The Folder option that may have suggested you change is this thing about showing hidden files, folders, and drives. Click OK and you’ll notice right away; I’m going to go ahead and close Windows Explorer and you’ll notice right away that a couple of ghostly files actually showed up. Two copies of desktop.ne. I won’t go into why there are two right now, but the fact is that they are files on the desktop.
They were just hidden so we have this Word document here on my desktop. I’m going to double-click it open again and son of a gun, there is a file called tildedollarampledocumentation. I grab the properties for it so that you can see that, in fact, they replaced the first character, the ‘S’ with the tilde dollar sign so that it actually is tildedollarampledocument.doc.
So what that is: when Word works on a document, it creates a temporary file. It’s that temporary file that Word makes all of its changes in; saves things to disc on and so forth so that it doesn’t modify the original file until you’re actually done. Until you actually say Save. That is what’s happening here. Now, the other thing that had to come together for this to happen, you have to actually have the document on your desktop.

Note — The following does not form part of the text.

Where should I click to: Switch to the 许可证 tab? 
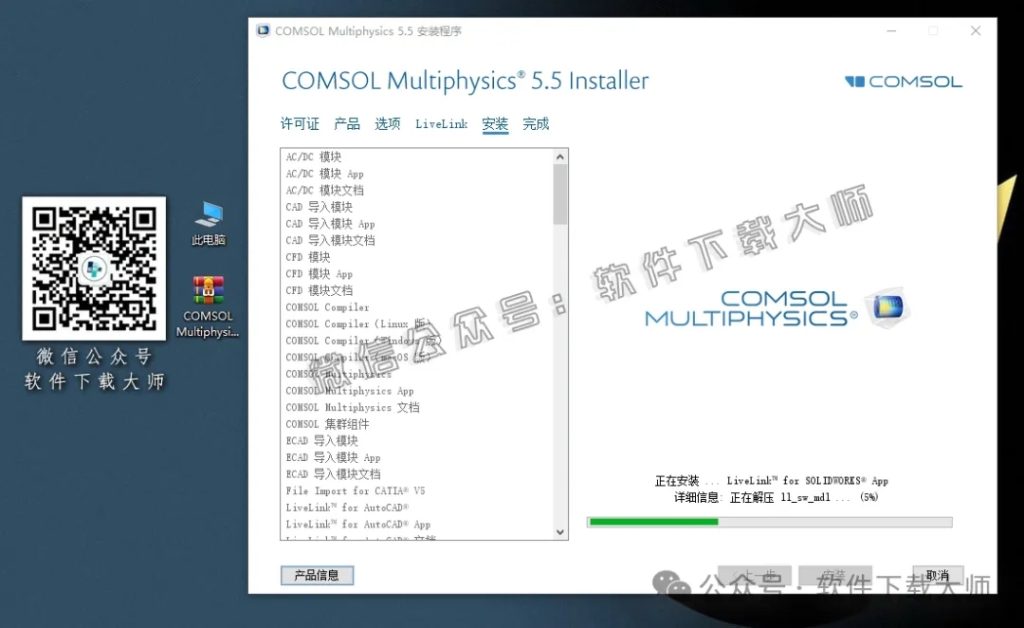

The document itself is in your desktop folder. I typically don’t run that way. I tend not to like a lot of things on my desktop. I know many people do, but this folder, this desktop folder is special in that every file that shows up in the desktop folder is actually something that’s meant to be displayed on your desktop, so when Word opens up and creates this temporary file in the same folder as the document… Well, that’s the desktop that’s going to get displayed. If as you saw, we had hidden Show hidden files and folders turned on.
I’m going to leave Word open so that this document, this temporary file sticks around. I’m going to go back to Windows Explorer and once again, by the way, I’m making this menu show up simply by hitting the Alt key. By default, it doesn’t show, but it does show easily by pressing Alt. Clicking Folder Options and going to go back to View and I’m going to go ahead and say Don’t show hidden files, folders or drives, which is the default setting for most Windows and you’ll see that right away, we’re back.

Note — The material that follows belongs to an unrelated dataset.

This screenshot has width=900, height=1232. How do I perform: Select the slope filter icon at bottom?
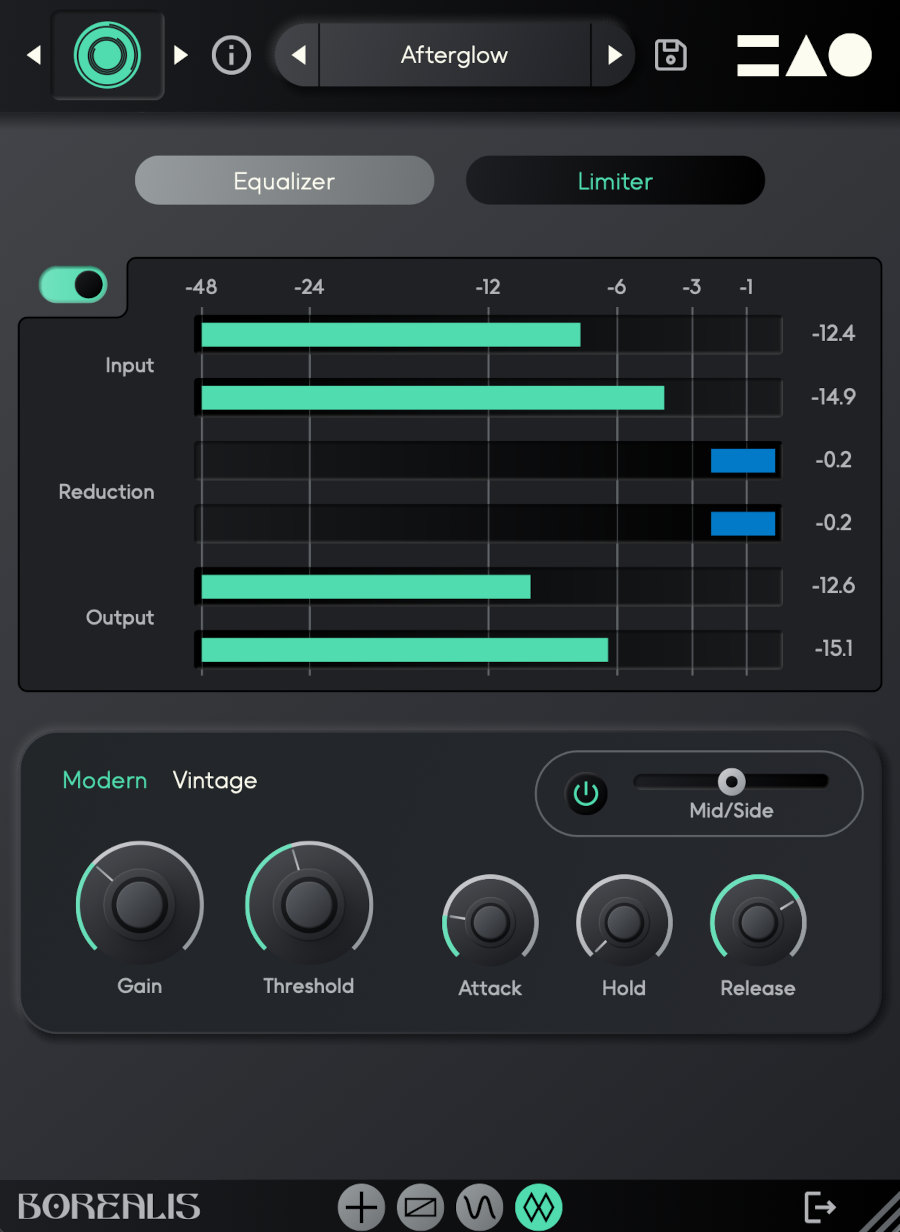pyautogui.click(x=419, y=1206)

The file is still there; it’s just hidden. So it really now, what you want to do really depends on what you want to see or not see. There are several solutions for this problem. One is don’t place your documents on your desktop. Place them in a different folder so that when you open the document in that other folder, the temporary file gets created in that other folder.
The other approach is turn off Show hidden files. I tend to like showing files just because I want to see what’s on my machine. I want to really see everything that’s on my machine and then of course, the third solution (which is actually the solution that I tend to live with on my own desktop although I don’t put documents there) is live with.
Just understand what it is; it’s a temporary file that Word’s created while you’re editing the document and don’t worry about it. It’s not hurting anything. It’s just showing up. That is what I would typically suggest you end up doing is just go ahead and ignore it.
What I wonder about is why some of those temporary files remain behind long after I’ve closed or even deleted their Word documents. I’d delete them, but I’m afraid of damaging any whose “real” document still exists.
@Ward
That is not extremely uncommon. It’s generally safe to simply delete them If they are being used by MS Office, you would be blocked from deleting them.